The Jefe repeated the laborious combing out process; but Henry was not minded longer to prolong the tension. He waited till the Jefe's latest chord brought him directly upon him. He waited till the rifle muzzle, breast high, was within half a dozen inches of his heart. Then he exploded into two simultaneous actions. He ducked lower than the rifle and yelled "Fire!" in stentorian command.

So startled, the Jefe pulled the trigger, and the bullet sped above Henry's head. From above, the sackcloth men applauded wildly. The Jefe tore off his blindfold and saw the smiling face of his foe.

"It is well God has spoken," announced the sackcloth leader, as he descended into the pit. "The man uninjured is innocent. Remains now to test the other man."

"Me?" the Jefe almost shouted in his surprise and consternation.

"Greetings, Jefe," Henry grinned. "You did try to get me. It's my turn now. Pass over that rifle."
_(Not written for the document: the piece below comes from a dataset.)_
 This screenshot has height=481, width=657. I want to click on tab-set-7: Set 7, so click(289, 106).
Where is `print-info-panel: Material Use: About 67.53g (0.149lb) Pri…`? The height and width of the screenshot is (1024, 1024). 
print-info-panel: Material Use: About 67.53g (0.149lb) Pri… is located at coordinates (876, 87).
But the Jefe, with a curse, in his disappointment and rage forgetting that the rifle had contained only one cartridge, thrust the muzzle against Henry's heart and pulled the trigger. The hammer fell with a metallic click.

"It is well," said the leader, taking away the rifle and recharging it. "Your conduct shall be reported. The test for you remains, yet must it appear that you are not acting like God's chosen man."
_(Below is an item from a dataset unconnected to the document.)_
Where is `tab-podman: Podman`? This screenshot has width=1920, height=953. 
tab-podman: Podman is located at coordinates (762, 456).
Like a beaten bull in the ring seeking a way to escape and gazing up at the amphitheatre of pitiless faces, so the Jefe looked up and saw only the rifles of the sackcloth men, the triumphing faces of Leoncia and Francis, the curious looks of his own gendarmes, and the blood-eager faces of the haciendados that were like the faces of any bull-fight audience.

The shadowy smile drifted the stern lips of the leader as he handed the rifle to Henry and started to blindfold him.

"Why don't you make him face the wall until I'm ready?" the Jefe demanded, as the silver bell tinkled in his passion-convulsed hand.